Should the word "will" occur in a line of the records, copy that line.

DATA>
****

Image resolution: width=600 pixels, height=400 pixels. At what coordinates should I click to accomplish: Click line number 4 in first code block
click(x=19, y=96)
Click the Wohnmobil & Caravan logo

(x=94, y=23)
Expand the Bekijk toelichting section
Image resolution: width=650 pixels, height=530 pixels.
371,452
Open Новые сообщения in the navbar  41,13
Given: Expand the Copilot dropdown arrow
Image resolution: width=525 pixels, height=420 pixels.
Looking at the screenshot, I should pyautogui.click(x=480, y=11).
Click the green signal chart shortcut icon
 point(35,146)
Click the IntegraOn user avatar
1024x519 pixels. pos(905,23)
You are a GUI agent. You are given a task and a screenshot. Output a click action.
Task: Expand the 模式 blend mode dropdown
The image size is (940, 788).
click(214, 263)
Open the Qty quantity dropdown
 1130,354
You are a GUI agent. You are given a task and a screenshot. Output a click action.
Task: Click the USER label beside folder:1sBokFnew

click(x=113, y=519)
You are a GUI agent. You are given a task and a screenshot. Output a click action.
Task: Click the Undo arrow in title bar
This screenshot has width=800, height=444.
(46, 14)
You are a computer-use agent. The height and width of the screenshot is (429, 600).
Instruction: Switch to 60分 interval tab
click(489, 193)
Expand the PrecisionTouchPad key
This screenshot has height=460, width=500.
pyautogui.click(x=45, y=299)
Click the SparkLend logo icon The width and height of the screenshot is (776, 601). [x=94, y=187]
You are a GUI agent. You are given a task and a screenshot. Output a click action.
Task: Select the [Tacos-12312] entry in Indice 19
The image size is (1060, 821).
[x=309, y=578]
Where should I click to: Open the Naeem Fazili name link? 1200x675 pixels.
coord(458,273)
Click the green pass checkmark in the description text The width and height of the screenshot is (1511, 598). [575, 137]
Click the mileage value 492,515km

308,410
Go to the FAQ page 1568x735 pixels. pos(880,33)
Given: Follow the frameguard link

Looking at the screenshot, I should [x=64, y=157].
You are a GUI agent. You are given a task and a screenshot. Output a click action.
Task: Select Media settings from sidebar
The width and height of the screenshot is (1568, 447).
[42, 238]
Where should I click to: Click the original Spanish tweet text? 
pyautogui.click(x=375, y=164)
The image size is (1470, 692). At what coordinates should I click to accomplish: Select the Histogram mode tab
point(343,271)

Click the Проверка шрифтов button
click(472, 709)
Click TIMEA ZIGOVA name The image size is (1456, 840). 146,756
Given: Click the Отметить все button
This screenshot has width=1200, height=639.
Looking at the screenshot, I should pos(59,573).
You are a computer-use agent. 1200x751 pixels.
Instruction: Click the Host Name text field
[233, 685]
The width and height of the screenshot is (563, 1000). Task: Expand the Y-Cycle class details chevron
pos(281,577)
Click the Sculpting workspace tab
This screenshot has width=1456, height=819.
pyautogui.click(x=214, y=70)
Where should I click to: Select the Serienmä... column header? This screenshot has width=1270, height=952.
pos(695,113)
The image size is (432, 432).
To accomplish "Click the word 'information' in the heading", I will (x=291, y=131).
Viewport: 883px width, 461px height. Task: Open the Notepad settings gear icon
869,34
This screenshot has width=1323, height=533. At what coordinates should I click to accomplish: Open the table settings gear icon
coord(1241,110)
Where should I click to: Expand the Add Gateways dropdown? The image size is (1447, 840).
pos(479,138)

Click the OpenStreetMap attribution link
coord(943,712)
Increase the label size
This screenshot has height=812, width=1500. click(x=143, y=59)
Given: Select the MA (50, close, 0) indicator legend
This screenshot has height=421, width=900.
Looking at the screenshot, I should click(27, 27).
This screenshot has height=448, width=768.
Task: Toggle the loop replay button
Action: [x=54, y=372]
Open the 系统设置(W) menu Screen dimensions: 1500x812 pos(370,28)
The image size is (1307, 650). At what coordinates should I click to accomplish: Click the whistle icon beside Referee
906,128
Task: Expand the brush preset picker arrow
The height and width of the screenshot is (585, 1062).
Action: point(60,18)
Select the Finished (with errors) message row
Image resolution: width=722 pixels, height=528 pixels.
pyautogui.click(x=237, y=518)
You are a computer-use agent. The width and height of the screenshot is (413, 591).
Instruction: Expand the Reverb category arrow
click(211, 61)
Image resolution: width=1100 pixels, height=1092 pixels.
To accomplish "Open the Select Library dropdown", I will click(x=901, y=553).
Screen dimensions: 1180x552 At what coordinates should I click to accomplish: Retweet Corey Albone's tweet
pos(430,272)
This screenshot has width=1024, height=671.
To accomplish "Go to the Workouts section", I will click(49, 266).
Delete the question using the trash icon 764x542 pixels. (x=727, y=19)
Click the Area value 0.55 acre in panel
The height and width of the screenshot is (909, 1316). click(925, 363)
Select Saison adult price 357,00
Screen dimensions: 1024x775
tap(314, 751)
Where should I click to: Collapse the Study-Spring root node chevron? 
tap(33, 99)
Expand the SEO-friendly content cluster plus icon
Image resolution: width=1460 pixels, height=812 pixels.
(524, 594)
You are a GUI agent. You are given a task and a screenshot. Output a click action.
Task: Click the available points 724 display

****

REPLY TO THE EXERCISE>
To accomplish "Click the word 'information' in the heading", I will (x=291, y=131).
To accomplish "Open the Select Library dropdown", I will click(x=901, y=553).
To accomplish "Go to the Workouts section", I will click(49, 266).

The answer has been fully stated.